The queen of the German Wasp starts constructing her nest very early indeed: by the beginning of April. It is normally made underground in a abandoned mouse nest or even a mole hill, but may be contructed at dark places in buildings etc. Rarely in a hollow wall, though. The German Wasp uses dry, weather-beaten wood to produce the paper the nest is constructed with. That is why the nest is always greyish and never brownish. Because of this choice in wood the animals are regularly seen chewing on old, unpainted wooden fences, poles and garden furniture. Sometimes accompanied by Red Wasps, for this species uses the same materials. The nest maybe over 2 metres long and contains up to 14 combs. The air chambers on the outside have one opening, which is facing downwards. The nest of the German Wasp is one of the very few in possession of more than one entrance. The nest may hold 10.000 animals in total at its peak. Near the entrance of the nest the German Wasp is far less aggressive than the Common Wasp is. But that is the only plus. In autumn at a terrace it doesn't matter which of the two species appear: both are readily stingers when someone is between them and their food.

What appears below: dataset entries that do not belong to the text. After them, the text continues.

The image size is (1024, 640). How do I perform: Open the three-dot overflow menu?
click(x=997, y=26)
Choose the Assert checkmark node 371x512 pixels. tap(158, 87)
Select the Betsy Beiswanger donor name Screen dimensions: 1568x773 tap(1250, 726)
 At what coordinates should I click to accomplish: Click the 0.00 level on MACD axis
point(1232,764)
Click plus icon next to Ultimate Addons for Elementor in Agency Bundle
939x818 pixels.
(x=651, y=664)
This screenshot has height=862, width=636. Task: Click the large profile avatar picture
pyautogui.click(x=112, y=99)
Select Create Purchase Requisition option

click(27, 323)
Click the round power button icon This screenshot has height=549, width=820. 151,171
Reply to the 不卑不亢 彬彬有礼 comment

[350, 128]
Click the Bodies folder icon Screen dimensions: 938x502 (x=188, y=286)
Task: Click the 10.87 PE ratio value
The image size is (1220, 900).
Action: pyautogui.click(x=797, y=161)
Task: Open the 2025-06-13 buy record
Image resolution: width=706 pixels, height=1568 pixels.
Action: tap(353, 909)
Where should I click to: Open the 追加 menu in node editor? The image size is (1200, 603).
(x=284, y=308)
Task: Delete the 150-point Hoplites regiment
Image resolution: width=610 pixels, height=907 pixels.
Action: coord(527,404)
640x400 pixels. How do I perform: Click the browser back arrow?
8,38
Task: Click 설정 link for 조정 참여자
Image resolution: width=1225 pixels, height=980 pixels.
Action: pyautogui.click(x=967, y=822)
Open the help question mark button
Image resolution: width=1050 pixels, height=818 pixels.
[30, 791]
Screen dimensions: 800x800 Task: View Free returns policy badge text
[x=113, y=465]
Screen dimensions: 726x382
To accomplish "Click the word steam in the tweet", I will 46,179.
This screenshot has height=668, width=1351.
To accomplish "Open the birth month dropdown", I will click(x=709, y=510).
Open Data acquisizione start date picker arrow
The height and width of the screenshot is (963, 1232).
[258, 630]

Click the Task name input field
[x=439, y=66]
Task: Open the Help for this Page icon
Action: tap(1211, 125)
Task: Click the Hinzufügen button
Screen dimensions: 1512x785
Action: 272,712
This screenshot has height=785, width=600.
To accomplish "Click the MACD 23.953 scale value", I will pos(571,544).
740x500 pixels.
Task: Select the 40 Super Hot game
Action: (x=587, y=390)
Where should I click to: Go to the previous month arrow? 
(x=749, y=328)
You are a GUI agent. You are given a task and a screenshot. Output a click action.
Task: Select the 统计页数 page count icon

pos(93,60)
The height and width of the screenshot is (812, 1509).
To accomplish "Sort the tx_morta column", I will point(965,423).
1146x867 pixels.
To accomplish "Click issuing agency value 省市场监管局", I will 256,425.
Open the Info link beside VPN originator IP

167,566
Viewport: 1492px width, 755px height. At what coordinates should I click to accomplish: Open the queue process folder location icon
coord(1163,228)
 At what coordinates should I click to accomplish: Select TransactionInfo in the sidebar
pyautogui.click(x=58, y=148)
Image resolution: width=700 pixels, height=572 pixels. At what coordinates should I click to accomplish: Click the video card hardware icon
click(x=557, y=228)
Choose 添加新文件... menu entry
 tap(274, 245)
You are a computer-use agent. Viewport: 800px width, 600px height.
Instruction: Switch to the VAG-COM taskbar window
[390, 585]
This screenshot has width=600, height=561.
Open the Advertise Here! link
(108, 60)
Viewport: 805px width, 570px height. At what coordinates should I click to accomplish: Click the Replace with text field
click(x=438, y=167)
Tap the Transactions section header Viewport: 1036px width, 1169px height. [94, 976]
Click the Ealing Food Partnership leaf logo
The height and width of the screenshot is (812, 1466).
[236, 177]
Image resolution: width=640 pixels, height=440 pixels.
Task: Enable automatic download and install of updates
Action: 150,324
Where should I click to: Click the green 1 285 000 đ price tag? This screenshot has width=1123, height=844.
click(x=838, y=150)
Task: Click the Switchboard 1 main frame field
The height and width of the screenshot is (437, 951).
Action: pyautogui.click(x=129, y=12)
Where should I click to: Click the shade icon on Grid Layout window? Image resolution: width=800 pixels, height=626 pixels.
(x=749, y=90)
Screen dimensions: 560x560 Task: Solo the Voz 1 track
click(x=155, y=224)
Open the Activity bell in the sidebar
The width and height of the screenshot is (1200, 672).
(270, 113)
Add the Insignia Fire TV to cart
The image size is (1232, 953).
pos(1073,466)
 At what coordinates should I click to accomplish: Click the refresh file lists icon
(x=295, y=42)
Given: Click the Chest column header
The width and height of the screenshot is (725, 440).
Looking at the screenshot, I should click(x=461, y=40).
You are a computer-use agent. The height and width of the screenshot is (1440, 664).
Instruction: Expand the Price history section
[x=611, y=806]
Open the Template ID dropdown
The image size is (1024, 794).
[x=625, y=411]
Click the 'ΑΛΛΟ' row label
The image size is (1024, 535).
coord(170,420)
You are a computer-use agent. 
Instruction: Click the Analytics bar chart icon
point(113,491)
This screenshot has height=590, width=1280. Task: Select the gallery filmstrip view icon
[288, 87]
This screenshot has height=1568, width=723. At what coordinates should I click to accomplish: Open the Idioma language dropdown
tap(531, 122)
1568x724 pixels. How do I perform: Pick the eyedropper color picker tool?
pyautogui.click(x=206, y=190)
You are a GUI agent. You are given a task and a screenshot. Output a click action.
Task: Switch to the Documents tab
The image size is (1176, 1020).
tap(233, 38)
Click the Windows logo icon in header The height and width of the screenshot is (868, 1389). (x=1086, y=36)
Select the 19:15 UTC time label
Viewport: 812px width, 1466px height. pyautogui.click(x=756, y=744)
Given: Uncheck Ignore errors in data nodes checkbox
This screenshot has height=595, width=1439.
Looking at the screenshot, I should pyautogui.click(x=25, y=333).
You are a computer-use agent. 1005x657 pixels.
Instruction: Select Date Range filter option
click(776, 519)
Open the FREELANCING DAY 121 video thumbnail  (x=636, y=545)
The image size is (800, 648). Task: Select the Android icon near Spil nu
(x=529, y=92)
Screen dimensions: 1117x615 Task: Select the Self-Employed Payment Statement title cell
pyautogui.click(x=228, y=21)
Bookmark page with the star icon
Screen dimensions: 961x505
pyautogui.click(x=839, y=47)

The German Wasp is better adapted to warm climates than the Common Wasp. Thus it doesn't live in Europe and Northern Asia only, but can be found in more southern parts of Asia and in Northern Africa as well, but not in the Tropics. It has been introduced into New Zealand and Australia, the Andes in South America, Southern Africa and the eastern parts of the USA and Canada. A very common species all over the British Isles.